Room-mate’s soda isn’t very good.
He should pay me.
Concur with Personal Failure at #20. “I’m sorry you feel that way” is most definitely NOT an apology. It’s barely an acknowledgment that she managed to draw negative attention, and in no way actually admits any wrongdoing or remorse.
I had no knowledge of this story at all when I read the apology (linked on Twitter), and it comes across as “big bad writer attacked little homespun magazine, and we’ve done everything we can to please her, but at what cost?”
If the person who tweeted it hadn’t also included the link to this article, I would have had a completely misinformed opinion on the matter. I googled it to get the whole story, and I’m disgusted by Cooks Source and this Judith Griggs person. More than disgusted, really; it makes me angry.
To me it also sounded a little like they were trying to imply all the infringements except Monica’s “accidently included” piece were the result of hackers.
o.O
Worst.
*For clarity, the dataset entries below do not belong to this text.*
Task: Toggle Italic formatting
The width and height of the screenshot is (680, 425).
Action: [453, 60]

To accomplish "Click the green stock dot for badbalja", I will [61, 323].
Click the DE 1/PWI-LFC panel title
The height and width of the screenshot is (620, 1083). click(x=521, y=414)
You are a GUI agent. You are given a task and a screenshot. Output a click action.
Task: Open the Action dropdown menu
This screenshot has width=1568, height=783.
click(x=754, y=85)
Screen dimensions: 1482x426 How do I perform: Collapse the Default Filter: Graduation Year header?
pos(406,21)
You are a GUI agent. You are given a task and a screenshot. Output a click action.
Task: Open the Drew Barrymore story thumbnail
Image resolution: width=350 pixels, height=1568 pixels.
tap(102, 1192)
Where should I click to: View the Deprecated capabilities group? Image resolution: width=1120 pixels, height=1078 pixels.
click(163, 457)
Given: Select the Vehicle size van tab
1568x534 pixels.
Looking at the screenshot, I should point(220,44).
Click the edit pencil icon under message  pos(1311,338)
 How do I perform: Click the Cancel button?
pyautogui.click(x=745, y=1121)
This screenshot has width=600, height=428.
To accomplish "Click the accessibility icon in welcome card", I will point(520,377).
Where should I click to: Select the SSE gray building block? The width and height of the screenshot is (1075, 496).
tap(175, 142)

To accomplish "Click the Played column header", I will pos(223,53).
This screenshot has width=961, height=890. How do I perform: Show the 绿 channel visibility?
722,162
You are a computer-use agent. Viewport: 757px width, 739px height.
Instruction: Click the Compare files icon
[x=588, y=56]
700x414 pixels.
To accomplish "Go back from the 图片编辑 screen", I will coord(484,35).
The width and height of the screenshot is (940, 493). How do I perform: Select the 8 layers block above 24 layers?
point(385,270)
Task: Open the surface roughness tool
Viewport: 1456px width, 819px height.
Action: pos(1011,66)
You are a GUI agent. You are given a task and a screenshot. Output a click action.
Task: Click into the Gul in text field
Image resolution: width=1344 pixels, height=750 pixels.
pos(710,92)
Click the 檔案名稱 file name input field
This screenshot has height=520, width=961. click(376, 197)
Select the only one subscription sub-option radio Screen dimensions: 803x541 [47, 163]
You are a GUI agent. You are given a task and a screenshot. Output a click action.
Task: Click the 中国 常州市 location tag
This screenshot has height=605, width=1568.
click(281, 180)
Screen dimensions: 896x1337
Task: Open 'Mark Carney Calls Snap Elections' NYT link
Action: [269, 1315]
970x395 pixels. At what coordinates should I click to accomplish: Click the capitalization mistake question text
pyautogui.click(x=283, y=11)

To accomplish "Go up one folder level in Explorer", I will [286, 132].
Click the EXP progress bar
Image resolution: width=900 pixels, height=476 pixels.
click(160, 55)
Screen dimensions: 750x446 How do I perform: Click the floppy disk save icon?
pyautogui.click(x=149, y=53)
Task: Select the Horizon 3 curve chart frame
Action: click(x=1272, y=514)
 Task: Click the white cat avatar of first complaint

Apology. Ever. #simpsons
Will she apologize to everyone else she “borrowed” content from? https://spreadsheets.google.com/ccc?key=0AmTaIPHPnkSedGFhbHo1d1FIR2oxNWJLaDZLeXhEVEE&hl#gid=0
Funny how the people they are “here to assist” does not include the writers of “their” articles. This is a terrible apology, especially since they never actually say that they are sorry. If anything it is a list of Boo Hoos. We canceled our FaceBook page (boo Hoo). We canceled our website (boo hoo). Ms. Gaudio doesn’t deserve this. Boo Hoo.
I will at least stipulate that the cyber-bullying has gone overboard, but it was definitely earned if not fully deserved.
I give this apology a D+, and that passing grade…
Someone went to public school.
With luck, any other companies out there similar to Cook’s Source will get their act together before they too are discovered indulging in blatant plagiarism. Perhaps it’s a warning to writers to occasionally Google your own work and see where it’s been “quoted”. (Which I use in as loosely a sense as possible.)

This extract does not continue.